Material from a pointing dataset

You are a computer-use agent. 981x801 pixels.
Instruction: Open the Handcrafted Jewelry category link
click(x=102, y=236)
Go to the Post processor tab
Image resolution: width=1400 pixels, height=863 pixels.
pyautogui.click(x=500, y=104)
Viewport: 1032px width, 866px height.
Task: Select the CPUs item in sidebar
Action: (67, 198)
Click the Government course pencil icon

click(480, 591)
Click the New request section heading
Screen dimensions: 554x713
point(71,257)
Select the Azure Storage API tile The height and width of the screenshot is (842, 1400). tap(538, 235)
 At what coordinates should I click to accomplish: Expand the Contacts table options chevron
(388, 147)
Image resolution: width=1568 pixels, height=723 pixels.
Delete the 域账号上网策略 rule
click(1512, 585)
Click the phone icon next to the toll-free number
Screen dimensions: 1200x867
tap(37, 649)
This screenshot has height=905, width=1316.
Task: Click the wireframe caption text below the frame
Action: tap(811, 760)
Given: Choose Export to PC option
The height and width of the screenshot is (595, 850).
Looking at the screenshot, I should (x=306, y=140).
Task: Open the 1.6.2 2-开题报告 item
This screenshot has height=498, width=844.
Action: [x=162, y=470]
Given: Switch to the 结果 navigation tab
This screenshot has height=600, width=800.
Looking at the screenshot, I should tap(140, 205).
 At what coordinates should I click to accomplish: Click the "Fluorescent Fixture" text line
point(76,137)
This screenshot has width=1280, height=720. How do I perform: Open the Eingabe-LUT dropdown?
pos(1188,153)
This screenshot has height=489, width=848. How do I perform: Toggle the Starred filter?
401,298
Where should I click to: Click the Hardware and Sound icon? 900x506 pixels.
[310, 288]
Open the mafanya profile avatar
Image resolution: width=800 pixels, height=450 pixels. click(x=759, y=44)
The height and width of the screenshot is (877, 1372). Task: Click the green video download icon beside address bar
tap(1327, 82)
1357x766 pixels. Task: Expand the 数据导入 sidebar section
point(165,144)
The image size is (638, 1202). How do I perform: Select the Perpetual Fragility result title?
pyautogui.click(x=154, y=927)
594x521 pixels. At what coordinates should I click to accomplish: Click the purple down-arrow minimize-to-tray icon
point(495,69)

• _REQUIREMENTS_: Please copy all of the material above, line for line, without changing a single character.

• _THE SOLUTION_:
You are a computer-use agent. 981x801 pixels.
Instruction: Open the Handcrafted Jewelry category link
click(x=102, y=236)
Go to the Post processor tab
Image resolution: width=1400 pixels, height=863 pixels.
pyautogui.click(x=500, y=104)
Viewport: 1032px width, 866px height.
Task: Select the CPUs item in sidebar
Action: (67, 198)
Click the Government course pencil icon

click(480, 591)
Click the New request section heading
Screen dimensions: 554x713
point(71,257)
Select the Azure Storage API tile The height and width of the screenshot is (842, 1400). tap(538, 235)
 At what coordinates should I click to accomplish: Expand the Contacts table options chevron
(388, 147)
Image resolution: width=1568 pixels, height=723 pixels.
Delete the 域账号上网策略 rule
click(1512, 585)
Click the phone icon next to the toll-free number
Screen dimensions: 1200x867
tap(37, 649)
This screenshot has height=905, width=1316.
Task: Click the wireframe caption text below the frame
Action: tap(811, 760)
Given: Choose Export to PC option
The height and width of the screenshot is (595, 850).
Looking at the screenshot, I should (x=306, y=140).
Task: Open the 1.6.2 2-开题报告 item
This screenshot has height=498, width=844.
Action: [x=162, y=470]
Given: Switch to the 结果 navigation tab
This screenshot has height=600, width=800.
Looking at the screenshot, I should tap(140, 205).
 At what coordinates should I click to accomplish: Click the "Fluorescent Fixture" text line
point(76,137)
This screenshot has width=1280, height=720. How do I perform: Open the Eingabe-LUT dropdown?
pos(1188,153)
This screenshot has height=489, width=848. How do I perform: Toggle the Starred filter?
401,298
Where should I click to: Click the Hardware and Sound icon? 900x506 pixels.
[310, 288]
Open the mafanya profile avatar
Image resolution: width=800 pixels, height=450 pixels. click(x=759, y=44)
The height and width of the screenshot is (877, 1372). Task: Click the green video download icon beside address bar
tap(1327, 82)
1357x766 pixels. Task: Expand the 数据导入 sidebar section
point(165,144)
The image size is (638, 1202). How do I perform: Select the Perpetual Fragility result title?
pyautogui.click(x=154, y=927)
594x521 pixels. At what coordinates should I click to accomplish: Click the purple down-arrow minimize-to-tray icon
point(495,69)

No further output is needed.